Lorsque l’on est amoureux des mots, que l’on se plait à surfer sur les phrases, ou que l’on soit sculpteur et qu’on laisse ses doigts courir sur la matière…, il y a des moments où certaines questions viennent à l’esprit, si bien que l’on se retrouve à interroger les fondamentaux de la littérature, de l’art, de l’écriture et plus encore la relation particulière d’un auteur à son œuvre…

Retour sur une relation à part entière, dont certaines perspectives nous échappent encore, immanquablement !

Est-ce l’auteur qui fait l’œuvre, ou l’œuvre qui fait l’auteur ?

Nombreux sont ceux qui tendent à affirmer que pour une bonne écriture, pour pouvoir produire une œuvre artistique de qualité, il faut savoir s’effacer, oublier son être, son histoire, pour se glisser dans la peau d’un tout autre personnage que celui que l’on est au quotidien. C’est ainsi que l’on deviendrait un écrivain, un auteur, un artiste !

Face à cela, ils sont plus nombreux encore à répondre qu’il est impossible de se comporter ainsi, qu’à travers chaque ligne, chaque tournure de phrase, chaque toile, chaque objet, il y a un peu de l’être privé, une once de son histoire, le reflet de sa personne, quand bien même le processus serait tout à fait inconscient !

Mais alors, lorsqu’un auteur est amené à rédiger un rapport de sociologie, lorsqu’il doit pouvoir traiter d’un sujet de société dans le cadre d’un essai, ou d’une thèse, à quel point est-il en mesure de s’oublier, pour évoquer les faits ? Et quand bien même les faits seraient mis en avant, ces derniers n’en seraient pas moins entrevus par le prisme d’un mécanisme d’observation individuel…

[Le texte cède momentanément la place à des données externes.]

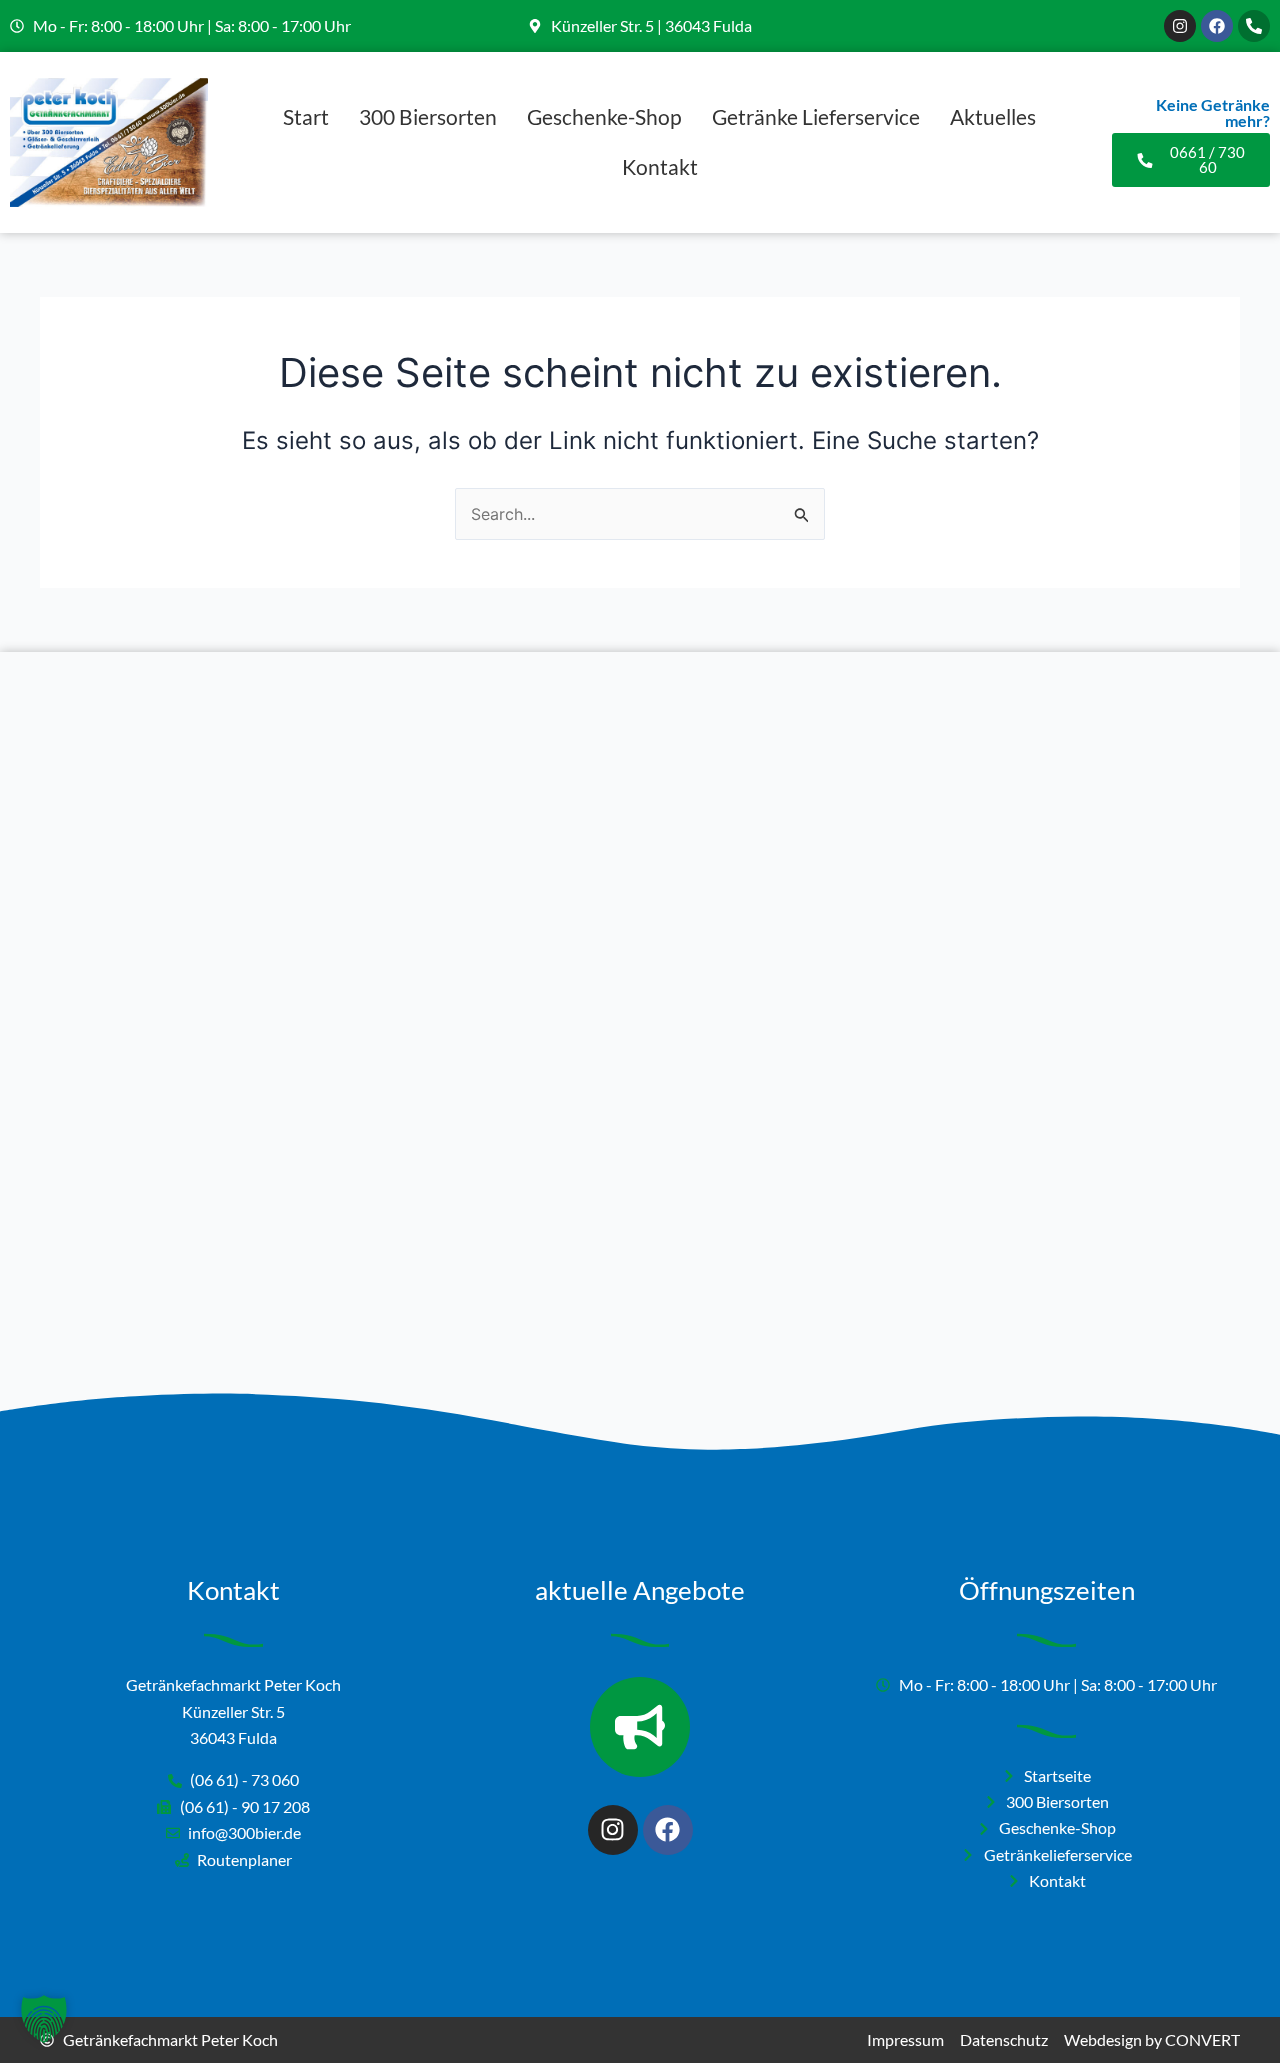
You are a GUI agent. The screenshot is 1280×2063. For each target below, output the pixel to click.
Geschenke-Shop (604, 116)
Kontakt (660, 166)
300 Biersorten (428, 116)
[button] (44, 2019)
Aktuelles (993, 116)
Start (306, 116)
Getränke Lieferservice (816, 116)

Alors peut-on pour autant parler d’une dissociation ? En se demandant qui de l’œuvre ou de l’auteur fait l’autre, on serait tenté de répondre que c’est l’auteur, sa personne et personnalité qui constituent l’œuvre, quand l’œuvre elle n’est alors que le miroir d’une entité, un moyen d’entrevoir un être plus ou moins doué qui joue et se joue des mots…

Mais alors jusqu’où peut-on retrouver l’auteur dans son œuvre ?

Pour mieux entrevoir ce rapport si particulier de l’auteur à son œuvre, aucun exemple ne semblerait plus probant que celui de la romance… En effet, loin des essais philosophiques, des écrits sociologiques ou politiques, le rapport si particulier de l’auteur à son œuvre s’exprime singulièrement lorsque ce dernier choisit de créer du bout de ses mots, une histoire !

Nombreux sont les psychologues et autres « scruteurs de la conscience » qui se plaisent à analyser les romans d’un auteur et qui parviennent à déceler les blessures et les forces de l’auteur au travers de chacun des mots qu’il aura mis en avant dans un tout autre but…

Lorsque l’on se demande jusqu’à quel point l’auteur est présent dans une œuvre, il semblerait que la question ne puisse être résolue en quelques généralités et que chaque écrivain ou chaque artiste porte en lui cette réponse, réponse que nous tenons peut-être partiellement en tenant une de ses œuvres que nous aurons extraite momentanément des étagères d’une bibliothèque afin qu’elle nous dévoile ses plus intimes secrets.

Alors, la prochaine fois que vous ouvrirez un livre, que vous débuterez un ouvrage, que vous vous arrêterez devant une création artistique, songez au coeur qui bat ou a battu derrière chaque production. Essayez d’imaginer son auteur assis ou debout, solitaire de jour ou de nuit, façonnnant par des mots ou par de la matière ce bout de lui que vous tenez entre les mains ou fixez de votre regard.

Avant de commencer une lecture, avant d’aller visiter une galerie d’art, prenez le temps de vous renseigner plus précisément sur l’auteur, découvrez-le au travers de biographies, d’interviews, de ce que lui-même dit de lui-même, et vous apprendrez peut-être à le lire ou à le regarder différemment.